[Document passage]
■ ■ ■ ■ ■ ■ ■

We drilled and completed 15 gross (6.8 net) operated horizontal Haynesville/Bossier wells and participated in 5 gross (0.2 net) OBO Haynesville/Bossier horizontal wells during the second quarter of 2012. We utilized an average of seven operated rigs and spud 15 operated horizontal wells during the quarter. We averaged one OBO rig drilling in the play and spud one OBO well during the quarter. We currently have one OBO rig drilling. In total, we have 346 operated horizontal wells and 181 OBO horizontal wells flowing to sales.
 
The average initial production rate from our operated Haynesville horizontal wells completed in the second quarter 2012 in DeSoto Parish was 12.1 Mmcf per day with an average 7,500 psi flowing casing pressure on an average 18/64ths choke. This 18/64ths choke size is indicative of our new restricted choke management program we have implemented in DeSoto Parish, based on the strong results we realized in our East Texas area. Two wells were completed in the second quarter 2012 in San Augustine County, Texas. The average IP was 13.4 Mmcf per day with an average 8,925 psi flowing casing pressure on an average 18/64ths choke.

■ ■ ■ ■ ■ ■ ■

[Source data]
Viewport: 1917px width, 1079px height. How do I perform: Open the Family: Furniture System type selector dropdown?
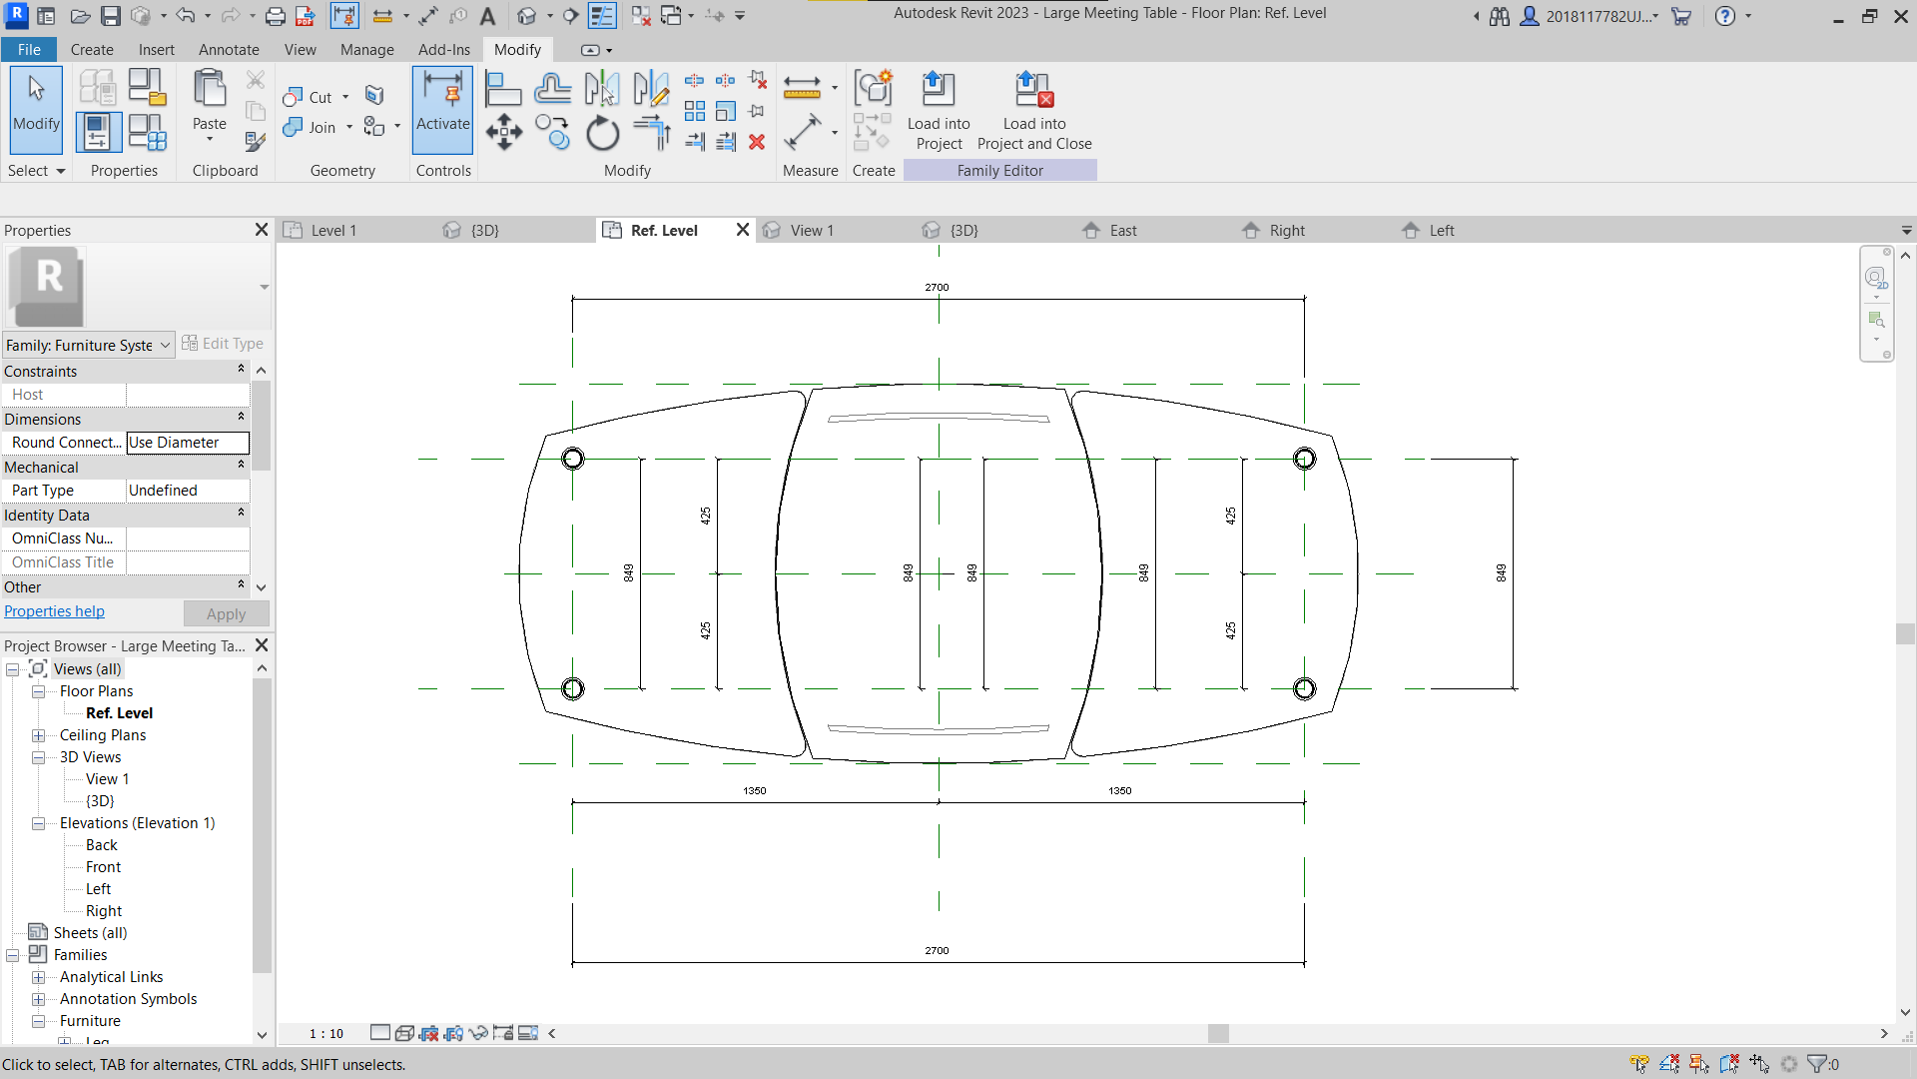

■ ■ ■ ■ ■ ■ ■

[Challenges]
A. List every initial production rate and every flowing casing pressure figure given in the Haynesville drilling passage.
B. Continue the Haynesville drilling passage, starting after its final sentence.

[Answers per task]
A.
- 12.1 Mmcf per day
- 7,500 psi
- 13.4 Mmcf per day
- 8,925 psi

B.
We have a major cost reduction and efficiency program underway and are beginning to see significant improvements in capital efficiency. Our DeSoto Parish well costs in the fourth quarter 2011 were approximately $9.5 million per well. With the changes implemented to date, our current estimated well cost in the DeSoto Parish area is $8.3 million, approximately $1.2 million or 13% less than actual costs at year end 2011. We expect to realize additional improvements in capital efficiency during 2012 and are targeting $8.0 million per well by year end 2012. We have realized significant improvements in lease operating cost efficiencies since year end 2011. From the fourth quarter of 2011 to current, we have realized a 21% reduction in total direct lease operating costs. Our new restricted choke program has reduced water production volumes and lowered our flowing gas temperatures, both having favorable impacts on operating expenses. The repair and maintenance costs have been reduced by reallocating work schedules through company personnel and reducing third party services.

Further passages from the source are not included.